• **WHAT THE EXERCISE ASKS**
The records below are to be reproduced word for word.

[Dataset items]
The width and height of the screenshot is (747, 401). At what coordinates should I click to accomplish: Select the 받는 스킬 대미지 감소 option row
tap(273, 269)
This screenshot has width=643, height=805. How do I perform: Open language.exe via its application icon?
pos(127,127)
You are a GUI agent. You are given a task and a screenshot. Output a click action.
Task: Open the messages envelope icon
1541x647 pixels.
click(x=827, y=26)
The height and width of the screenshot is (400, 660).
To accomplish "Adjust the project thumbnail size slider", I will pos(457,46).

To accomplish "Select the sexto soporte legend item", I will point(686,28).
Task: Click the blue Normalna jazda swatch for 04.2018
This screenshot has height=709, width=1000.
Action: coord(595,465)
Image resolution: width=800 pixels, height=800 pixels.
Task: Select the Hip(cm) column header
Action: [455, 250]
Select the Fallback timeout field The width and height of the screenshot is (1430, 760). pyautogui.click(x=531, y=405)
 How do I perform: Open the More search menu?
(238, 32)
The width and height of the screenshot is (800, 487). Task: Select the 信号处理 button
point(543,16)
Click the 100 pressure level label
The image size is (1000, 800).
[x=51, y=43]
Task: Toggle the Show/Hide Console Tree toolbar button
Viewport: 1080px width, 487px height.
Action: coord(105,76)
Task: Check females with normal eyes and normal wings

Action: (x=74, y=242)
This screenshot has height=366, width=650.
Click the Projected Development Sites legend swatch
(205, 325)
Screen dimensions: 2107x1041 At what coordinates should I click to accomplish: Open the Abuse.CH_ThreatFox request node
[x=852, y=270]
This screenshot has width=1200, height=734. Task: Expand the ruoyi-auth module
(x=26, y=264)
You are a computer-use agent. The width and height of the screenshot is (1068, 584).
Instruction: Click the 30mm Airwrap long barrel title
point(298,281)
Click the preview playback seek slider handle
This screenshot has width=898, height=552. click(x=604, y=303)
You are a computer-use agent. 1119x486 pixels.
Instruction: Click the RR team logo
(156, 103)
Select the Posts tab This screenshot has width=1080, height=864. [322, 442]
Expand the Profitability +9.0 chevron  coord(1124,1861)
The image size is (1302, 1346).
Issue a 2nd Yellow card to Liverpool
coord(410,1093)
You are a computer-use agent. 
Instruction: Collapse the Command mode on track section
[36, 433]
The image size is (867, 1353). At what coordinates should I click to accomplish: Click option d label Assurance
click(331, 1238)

• **OUTPUT OF THE EXERCISE**
The width and height of the screenshot is (747, 401). At what coordinates should I click to accomplish: Select the 받는 스킬 대미지 감소 option row
tap(273, 269)
This screenshot has width=643, height=805. How do I perform: Open language.exe via its application icon?
pos(127,127)
You are a GUI agent. You are given a task and a screenshot. Output a click action.
Task: Open the messages envelope icon
1541x647 pixels.
click(x=827, y=26)
The height and width of the screenshot is (400, 660).
To accomplish "Adjust the project thumbnail size slider", I will pos(457,46).

To accomplish "Select the sexto soporte legend item", I will point(686,28).
Task: Click the blue Normalna jazda swatch for 04.2018
This screenshot has height=709, width=1000.
Action: coord(595,465)
Image resolution: width=800 pixels, height=800 pixels.
Task: Select the Hip(cm) column header
Action: [455, 250]
Select the Fallback timeout field The width and height of the screenshot is (1430, 760). pyautogui.click(x=531, y=405)
 How do I perform: Open the More search menu?
(238, 32)
The width and height of the screenshot is (800, 487). Task: Select the 信号处理 button
point(543,16)
Click the 100 pressure level label
The image size is (1000, 800).
[x=51, y=43]
Task: Toggle the Show/Hide Console Tree toolbar button
Viewport: 1080px width, 487px height.
Action: coord(105,76)
Task: Check females with normal eyes and normal wings

Action: (x=74, y=242)
This screenshot has height=366, width=650.
Click the Projected Development Sites legend swatch
(205, 325)
Screen dimensions: 2107x1041 At what coordinates should I click to accomplish: Open the Abuse.CH_ThreatFox request node
[x=852, y=270]
This screenshot has width=1200, height=734. Task: Expand the ruoyi-auth module
(x=26, y=264)
You are a computer-use agent. The width and height of the screenshot is (1068, 584).
Instruction: Click the 30mm Airwrap long barrel title
point(298,281)
Click the preview playback seek slider handle
This screenshot has width=898, height=552. click(x=604, y=303)
You are a computer-use agent. 1119x486 pixels.
Instruction: Click the RR team logo
(156, 103)
Select the Posts tab This screenshot has width=1080, height=864. [322, 442]
Expand the Profitability +9.0 chevron  coord(1124,1861)
The image size is (1302, 1346).
Issue a 2nd Yellow card to Liverpool
coord(410,1093)
You are a computer-use agent. 
Instruction: Collapse the Command mode on track section
[36, 433]
The image size is (867, 1353). At what coordinates should I click to accomplish: Click option d label Assurance
click(331, 1238)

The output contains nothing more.